Sumila Zubaida, uma das deslocadas que vive em Mecufe, região mais atingida pelo ciclone, relatou que ficou exposta à chuva com os filhos após o vento arrancar o teto de sua casa.
Em Macomia, na província de Cabo Delgado, Moçambique, o cenário é desolador.
Situação humanitária crítica
Manuel Nota, coordenador da Caritas em Pemba, classificou a situação como grave. Ele destacou que 592 casas destinadas a deslocados pela guerra foram destruídas, além de outras 2.795 em um centro de reassentamento, deixando milhares de pessoas desabrigadas.
"Há muitas pessoas enfrentando dificuldades, chorando", afirmou o ativista, que apelou por uma retomada urgente da assistência humanitária na região.

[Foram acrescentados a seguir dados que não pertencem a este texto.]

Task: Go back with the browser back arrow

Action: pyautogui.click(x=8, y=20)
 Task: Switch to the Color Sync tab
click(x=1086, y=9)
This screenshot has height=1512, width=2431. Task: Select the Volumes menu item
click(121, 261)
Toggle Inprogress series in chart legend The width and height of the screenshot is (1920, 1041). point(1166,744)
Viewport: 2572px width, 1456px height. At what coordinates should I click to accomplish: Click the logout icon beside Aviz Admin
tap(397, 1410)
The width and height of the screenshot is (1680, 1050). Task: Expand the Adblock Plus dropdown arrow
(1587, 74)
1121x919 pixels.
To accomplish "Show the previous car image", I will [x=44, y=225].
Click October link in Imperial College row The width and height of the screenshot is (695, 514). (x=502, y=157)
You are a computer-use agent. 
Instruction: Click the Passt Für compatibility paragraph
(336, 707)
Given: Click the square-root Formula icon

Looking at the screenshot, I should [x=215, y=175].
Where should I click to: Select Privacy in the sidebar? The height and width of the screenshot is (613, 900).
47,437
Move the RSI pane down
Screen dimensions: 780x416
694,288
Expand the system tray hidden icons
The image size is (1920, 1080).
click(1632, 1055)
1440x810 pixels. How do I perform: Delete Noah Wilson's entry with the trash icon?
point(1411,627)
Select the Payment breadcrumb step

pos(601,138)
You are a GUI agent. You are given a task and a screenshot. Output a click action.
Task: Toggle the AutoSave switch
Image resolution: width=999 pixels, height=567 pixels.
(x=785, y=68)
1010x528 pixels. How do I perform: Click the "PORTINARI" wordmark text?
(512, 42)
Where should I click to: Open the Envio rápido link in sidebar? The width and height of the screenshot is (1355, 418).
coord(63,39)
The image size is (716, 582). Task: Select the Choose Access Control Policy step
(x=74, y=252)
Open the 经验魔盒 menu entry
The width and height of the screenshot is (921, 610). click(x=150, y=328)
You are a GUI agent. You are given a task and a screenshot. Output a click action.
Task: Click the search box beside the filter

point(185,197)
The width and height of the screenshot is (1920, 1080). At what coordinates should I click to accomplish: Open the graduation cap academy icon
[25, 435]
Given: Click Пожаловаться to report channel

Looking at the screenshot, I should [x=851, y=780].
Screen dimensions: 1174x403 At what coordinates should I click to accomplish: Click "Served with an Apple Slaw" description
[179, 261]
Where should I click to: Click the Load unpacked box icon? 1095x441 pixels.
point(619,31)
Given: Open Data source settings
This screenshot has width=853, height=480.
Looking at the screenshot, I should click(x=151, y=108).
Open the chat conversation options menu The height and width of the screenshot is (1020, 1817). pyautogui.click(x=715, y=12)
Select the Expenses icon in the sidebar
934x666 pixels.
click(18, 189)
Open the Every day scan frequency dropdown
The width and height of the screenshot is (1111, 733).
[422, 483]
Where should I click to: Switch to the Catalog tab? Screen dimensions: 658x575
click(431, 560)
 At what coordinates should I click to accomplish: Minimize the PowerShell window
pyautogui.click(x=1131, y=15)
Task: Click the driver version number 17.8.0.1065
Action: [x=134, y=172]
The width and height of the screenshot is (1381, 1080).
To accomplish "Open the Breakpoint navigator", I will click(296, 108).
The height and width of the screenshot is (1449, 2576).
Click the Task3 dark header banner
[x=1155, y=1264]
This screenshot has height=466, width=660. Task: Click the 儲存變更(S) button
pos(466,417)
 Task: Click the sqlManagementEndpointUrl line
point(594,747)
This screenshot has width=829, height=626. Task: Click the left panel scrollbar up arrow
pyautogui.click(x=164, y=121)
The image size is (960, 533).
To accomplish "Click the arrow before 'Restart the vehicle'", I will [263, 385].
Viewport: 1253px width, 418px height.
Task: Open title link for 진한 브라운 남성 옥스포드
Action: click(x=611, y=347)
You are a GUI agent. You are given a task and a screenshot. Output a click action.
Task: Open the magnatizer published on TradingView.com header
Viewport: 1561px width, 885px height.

Segundo Nota, o número de atores humanitários com recursos em Cabo Delgado é insuficiente para atender às necessidades emergenciais. "Agora temos muitos necessitados que precisam de ajuda, mas os fundos estão esgotados", enfatizou.
Violência e novos ataques
Enuanto isso, ataques armados nos dias 11 e 12 de dezembro atingiram o posto administrativo de Chitunda, em Muidumbe, onde centenas de pessoas resistiam à insurgência. Os agressores incendiaram casas e barracas, decapitaram vítimas e forçaram o abandono das aldeias.
O Estado Islâmico, por meio de seus canais de propaganda, reivindicou a autoria do ataque, alegando a morte de duas pessoas e a destruição de diversas estruturas.